Tarihin kaydettiği ilk mimar M.Ö. 2635 ile 2595 yılları arasında Firavun Zoser döneminde Mısır’da yaşadığı bilinen İmhotep’dir. Mimar İmhotep’in heykelinin kaidesinde unvanları şöyle sıralanmıştı: “Mısır’ın mühür taşıyıcısı, mabeyn’ci, yüce sarayın yöneticisi, kalıtsal prens, bilgelerin en büyüğü, marangoz, heykeltıraş ve nihayet hekim (doktor) Imhotep…” Neredeyse yarı tanrı ve hatta 26. Hanedanlık tarafından tanrı olarak tanınan mimar İmhotep…
M.Ö. 90’larda, Klasik Çağda, Roma’da Vitrivius ise mimarı ve mimarlığı şöyle tanımlıyordu “Mimar iyi eğitim almalı, kalemi güçlü olmalı, matematik, geometri bilmeli, iyi tarih bilmeli, filozofları iyi izlemeli, müzikten, tıptan anlamalı, hukukçuların düşüncelerini bilmeli, yıldız bilim ve göklerin kuramı ile tanışıklığı olmalıdır.” Vitrivius’e göre mimar sağlam (firmitas), yararlı / işlevsel (utilitas) ve güzel (venustas) bina yapmalıdır.
Ortaçağda, Osmanlı İmparatorluğu’nun altın çağında yaşamış ve 300’ü aşkın eseri ile İmparatorluk topraklarını bir uçtan diğer uca imar etmiş ünlü mimar Koca Sinan’ın vakfiyesinde ise “büyük mühendislerin gözbebeği, kurucuların süsü, ustaların ustası, zamanın gerçeklerinden haberi olanların başı, bu dönem ve bütün dönemlerin Öklid’i, Sultan’ın büyük mimarı…” diye bahsedilmektedir.

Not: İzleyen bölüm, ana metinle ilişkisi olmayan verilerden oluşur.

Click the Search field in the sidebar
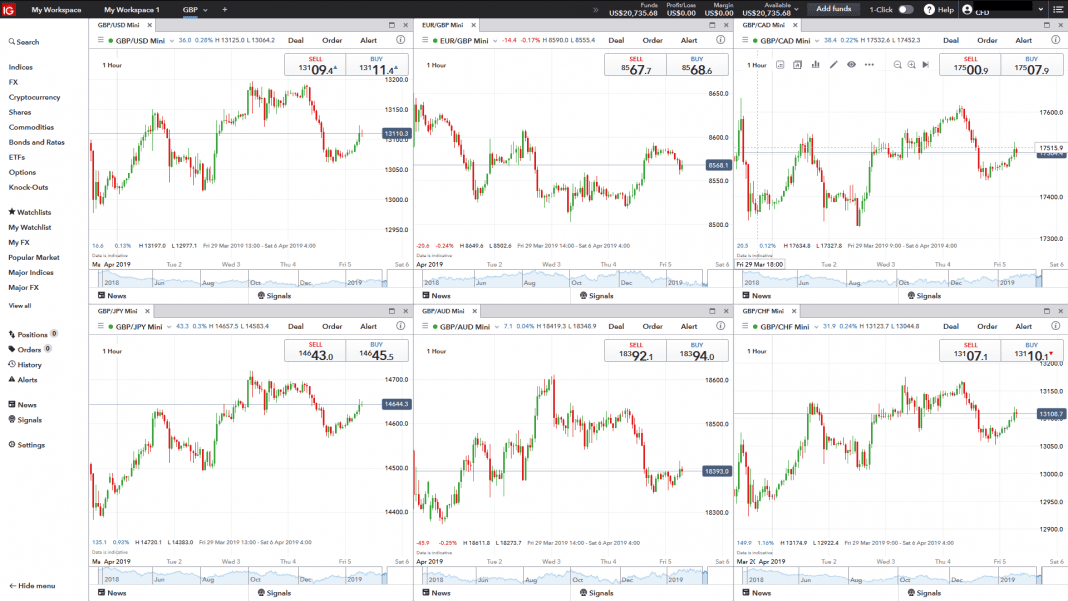Screen dimensions: 1068x601 (27, 42)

Günümüzde ise bana mimarlığı öğreten ve sevdiren çok değerli hocam rahmetli Prof. Dr. Bülent Özer’e göre ise “Mimari = (Bilim + Teknoloji) x Sanattır. Mimar ise bunları uyumlu bir biçimde bir araya getiren/getirebilen kişidir…” diye tanımlanmaktadır.
Benim ve çalışma arkadaşlarımın mimarlıktan ne anladıklarına gelince; Ne Tanrıyız ne de yarı Tanrı… Olağanüstü beceri ve yeteneklerimiz de yok… Her konudan özellikle tıp, hukuk ve astronomiden anladığımız da söylenemez… Böylesi bir yaklaşımın günümüz mimarlık pratiğinde zaten pek yeri de yok… Ancak tüm bunlara karşın işimizi, mimarlık mesleğimizi elimizden geldiğince iyi, doğru ve düzeyli yapmaya çalışıyoruz… Tasarımda, işlevi doğru çözülmüş, çağın gereksinimlerini karşılayan, çağdaş teknik ile çevre değerlerine saygılı, olabildiğince dönüştürülebilir malzeme ile sağlam ve yalın yapılar yapmayı amaçlıyoruz…

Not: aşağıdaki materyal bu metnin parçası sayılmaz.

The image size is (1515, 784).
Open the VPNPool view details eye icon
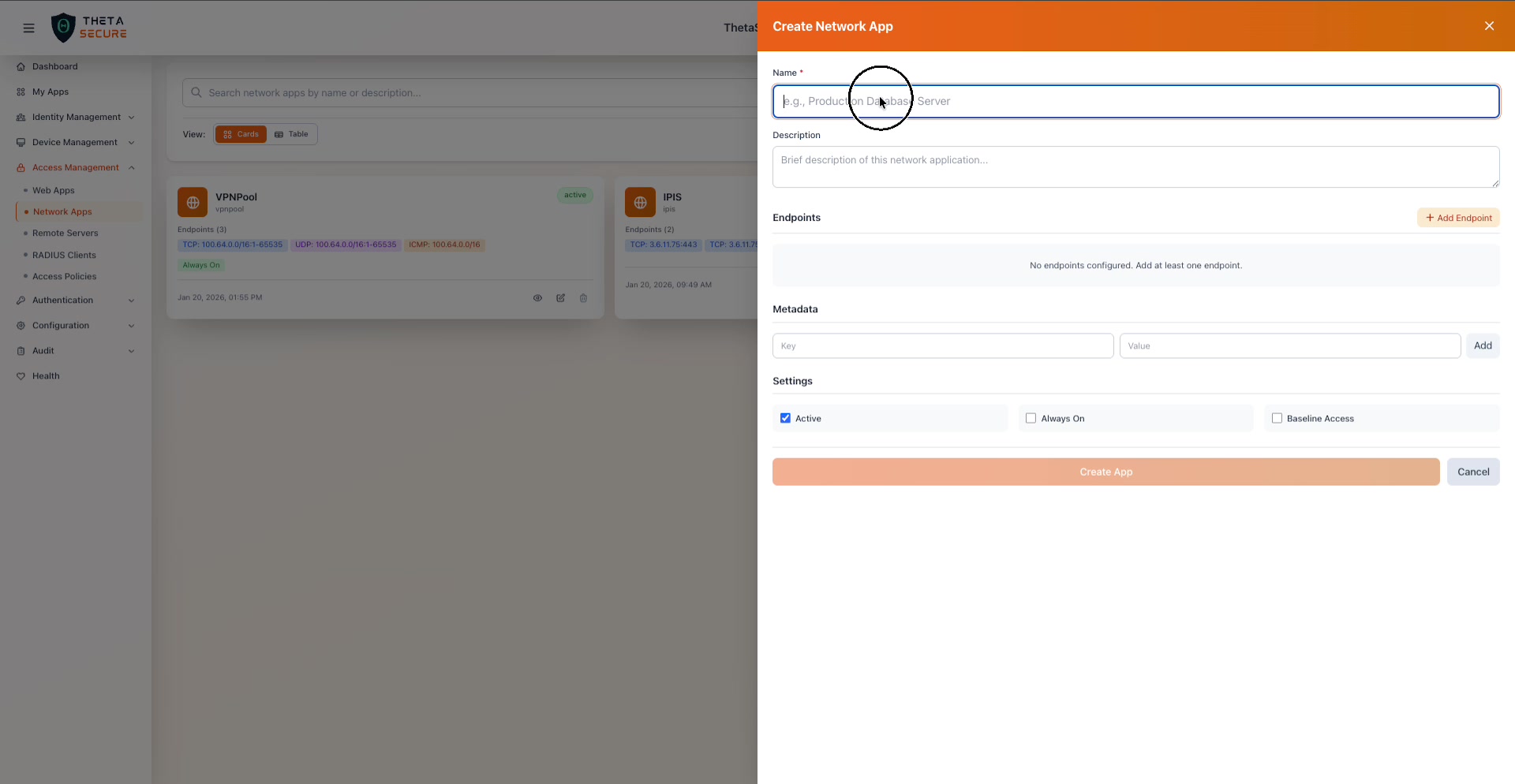537,298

Uzmanlık alanımız olan Koruma / Restorasyon ve yeniden işlevlendirme alanında ise, ulusal ve uluslararası kabul gören ilkeler ve etik değerler doğrultusunda çalışmalarımızı yürütmekteyiz… Özellikle tarihi eser onarımlarında ise Anadolu Kapadokya’sının Dam’ı nefes tutar…!” özgün deyişi ile mutlaka yapının yaşamasının, işlevlendirilmesinin şart olduğunu düşünür ve bunu sağlamaya çalışırız…
Ayrıca mimarın önce yakın çevresine, sonra semtine ve nihayet yaşadığı kente ve ülkesine karşı da sorumlu olduğunu düşünür, çevre oluşumuna doğa kadar, insanoğlunun ve özelliklede mimarların katkısının (olumlu/olumsuz) tartışılmaz olduğunu kabul ederiz…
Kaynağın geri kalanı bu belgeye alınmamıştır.